Find the line containing "1202x682 pixels. Task: Click" in the entries below. Restate it and each line after it, word for word, up to and including the line containing "Task: Select the Steps item under else branch".

___ Source material ___

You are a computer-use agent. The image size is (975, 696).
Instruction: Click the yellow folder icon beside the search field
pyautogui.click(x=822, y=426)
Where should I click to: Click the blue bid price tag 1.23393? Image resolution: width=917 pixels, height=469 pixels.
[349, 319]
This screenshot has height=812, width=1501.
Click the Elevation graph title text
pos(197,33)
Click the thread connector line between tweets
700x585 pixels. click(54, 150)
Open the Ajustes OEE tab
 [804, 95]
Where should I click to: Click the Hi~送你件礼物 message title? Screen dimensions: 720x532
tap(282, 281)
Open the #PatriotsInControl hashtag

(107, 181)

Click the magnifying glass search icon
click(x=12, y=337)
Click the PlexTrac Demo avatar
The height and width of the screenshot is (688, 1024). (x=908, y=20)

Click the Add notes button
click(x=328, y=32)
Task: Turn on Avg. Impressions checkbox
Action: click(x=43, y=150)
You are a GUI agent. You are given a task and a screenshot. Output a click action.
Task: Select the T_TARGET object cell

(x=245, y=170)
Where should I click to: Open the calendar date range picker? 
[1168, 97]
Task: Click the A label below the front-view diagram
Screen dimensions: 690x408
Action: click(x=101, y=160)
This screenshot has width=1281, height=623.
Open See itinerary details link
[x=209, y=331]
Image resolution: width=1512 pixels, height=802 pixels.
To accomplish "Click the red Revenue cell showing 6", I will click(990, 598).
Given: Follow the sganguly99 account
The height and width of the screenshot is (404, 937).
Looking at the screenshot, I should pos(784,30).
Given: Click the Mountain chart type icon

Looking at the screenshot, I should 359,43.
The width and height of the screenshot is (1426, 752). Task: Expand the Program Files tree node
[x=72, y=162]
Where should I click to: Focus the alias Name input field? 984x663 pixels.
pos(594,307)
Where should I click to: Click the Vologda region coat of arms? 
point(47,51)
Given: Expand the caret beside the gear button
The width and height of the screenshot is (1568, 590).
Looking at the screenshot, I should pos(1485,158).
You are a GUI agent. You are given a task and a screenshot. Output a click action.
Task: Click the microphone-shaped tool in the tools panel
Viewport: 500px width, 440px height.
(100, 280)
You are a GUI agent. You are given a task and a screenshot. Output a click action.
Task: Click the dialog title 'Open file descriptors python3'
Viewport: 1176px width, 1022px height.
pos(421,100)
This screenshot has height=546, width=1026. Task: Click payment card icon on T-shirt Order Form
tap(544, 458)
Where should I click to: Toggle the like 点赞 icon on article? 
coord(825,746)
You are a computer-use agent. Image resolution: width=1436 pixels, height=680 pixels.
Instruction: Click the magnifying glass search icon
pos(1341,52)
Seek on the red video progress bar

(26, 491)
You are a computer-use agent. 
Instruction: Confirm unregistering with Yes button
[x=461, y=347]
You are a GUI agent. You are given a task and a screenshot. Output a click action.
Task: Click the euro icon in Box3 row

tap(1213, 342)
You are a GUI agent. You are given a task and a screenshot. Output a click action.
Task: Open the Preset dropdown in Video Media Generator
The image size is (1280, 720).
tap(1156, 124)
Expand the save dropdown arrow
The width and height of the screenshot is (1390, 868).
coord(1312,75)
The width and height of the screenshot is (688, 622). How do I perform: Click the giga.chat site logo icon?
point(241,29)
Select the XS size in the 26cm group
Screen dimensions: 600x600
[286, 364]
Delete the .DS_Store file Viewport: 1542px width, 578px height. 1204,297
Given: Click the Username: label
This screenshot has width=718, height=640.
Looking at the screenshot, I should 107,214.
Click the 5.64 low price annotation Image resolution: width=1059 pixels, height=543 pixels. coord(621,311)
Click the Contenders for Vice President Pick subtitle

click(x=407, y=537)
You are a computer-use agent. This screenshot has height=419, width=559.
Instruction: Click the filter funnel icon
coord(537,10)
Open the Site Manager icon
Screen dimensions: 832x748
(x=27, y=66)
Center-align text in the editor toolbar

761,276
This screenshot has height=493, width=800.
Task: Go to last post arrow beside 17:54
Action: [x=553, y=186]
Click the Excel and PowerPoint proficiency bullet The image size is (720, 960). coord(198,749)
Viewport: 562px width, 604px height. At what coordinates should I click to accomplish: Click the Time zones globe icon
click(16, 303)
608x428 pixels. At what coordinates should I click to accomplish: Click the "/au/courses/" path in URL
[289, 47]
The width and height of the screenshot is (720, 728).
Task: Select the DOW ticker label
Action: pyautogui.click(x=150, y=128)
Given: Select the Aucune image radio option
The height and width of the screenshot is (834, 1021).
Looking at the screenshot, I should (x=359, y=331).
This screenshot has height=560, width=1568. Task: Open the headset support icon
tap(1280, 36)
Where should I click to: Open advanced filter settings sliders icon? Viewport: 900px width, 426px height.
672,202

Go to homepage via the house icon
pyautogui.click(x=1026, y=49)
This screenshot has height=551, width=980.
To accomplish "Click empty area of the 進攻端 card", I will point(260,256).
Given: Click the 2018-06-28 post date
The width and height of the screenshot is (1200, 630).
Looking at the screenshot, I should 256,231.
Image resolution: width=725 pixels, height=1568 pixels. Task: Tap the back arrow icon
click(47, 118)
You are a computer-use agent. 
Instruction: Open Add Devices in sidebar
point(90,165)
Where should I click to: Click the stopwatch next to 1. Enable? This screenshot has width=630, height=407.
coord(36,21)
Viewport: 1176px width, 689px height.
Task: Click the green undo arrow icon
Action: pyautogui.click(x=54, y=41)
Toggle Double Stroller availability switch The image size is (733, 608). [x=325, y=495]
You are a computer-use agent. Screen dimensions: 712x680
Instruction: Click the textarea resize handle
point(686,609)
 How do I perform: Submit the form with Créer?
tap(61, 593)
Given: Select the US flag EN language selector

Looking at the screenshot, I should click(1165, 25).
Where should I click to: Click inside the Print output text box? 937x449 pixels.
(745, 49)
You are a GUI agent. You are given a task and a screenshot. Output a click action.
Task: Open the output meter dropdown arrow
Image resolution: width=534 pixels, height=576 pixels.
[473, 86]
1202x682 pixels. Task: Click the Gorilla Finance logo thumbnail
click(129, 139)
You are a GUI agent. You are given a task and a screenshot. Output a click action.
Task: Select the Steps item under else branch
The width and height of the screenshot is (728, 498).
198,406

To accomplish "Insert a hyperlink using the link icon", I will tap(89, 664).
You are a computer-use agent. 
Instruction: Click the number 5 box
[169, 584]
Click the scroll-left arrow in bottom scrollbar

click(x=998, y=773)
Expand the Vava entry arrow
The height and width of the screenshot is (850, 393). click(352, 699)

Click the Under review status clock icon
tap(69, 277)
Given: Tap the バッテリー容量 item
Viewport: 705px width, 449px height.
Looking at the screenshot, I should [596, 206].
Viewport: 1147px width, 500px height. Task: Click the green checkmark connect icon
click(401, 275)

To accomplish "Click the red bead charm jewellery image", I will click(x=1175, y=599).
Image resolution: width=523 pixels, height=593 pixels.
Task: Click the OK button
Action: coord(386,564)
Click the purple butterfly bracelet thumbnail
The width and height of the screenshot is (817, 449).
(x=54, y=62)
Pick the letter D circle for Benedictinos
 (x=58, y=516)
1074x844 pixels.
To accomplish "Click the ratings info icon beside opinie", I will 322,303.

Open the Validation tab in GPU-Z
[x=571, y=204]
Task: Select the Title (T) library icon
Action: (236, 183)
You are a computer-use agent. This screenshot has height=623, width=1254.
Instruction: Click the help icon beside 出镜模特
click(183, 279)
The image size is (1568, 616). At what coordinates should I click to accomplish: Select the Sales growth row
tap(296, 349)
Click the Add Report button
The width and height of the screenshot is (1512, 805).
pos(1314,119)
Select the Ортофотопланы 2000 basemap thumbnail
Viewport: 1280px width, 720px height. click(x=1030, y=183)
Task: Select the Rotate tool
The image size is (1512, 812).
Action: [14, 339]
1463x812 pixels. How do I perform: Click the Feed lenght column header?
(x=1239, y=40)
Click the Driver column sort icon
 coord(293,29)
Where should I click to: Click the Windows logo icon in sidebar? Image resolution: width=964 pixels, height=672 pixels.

___

▸ **Written response**:
1202x682 pixels. Task: Click the Gorilla Finance logo thumbnail
click(129, 139)
You are a GUI agent. You are given a task and a screenshot. Output a click action.
Task: Select the Steps item under else branch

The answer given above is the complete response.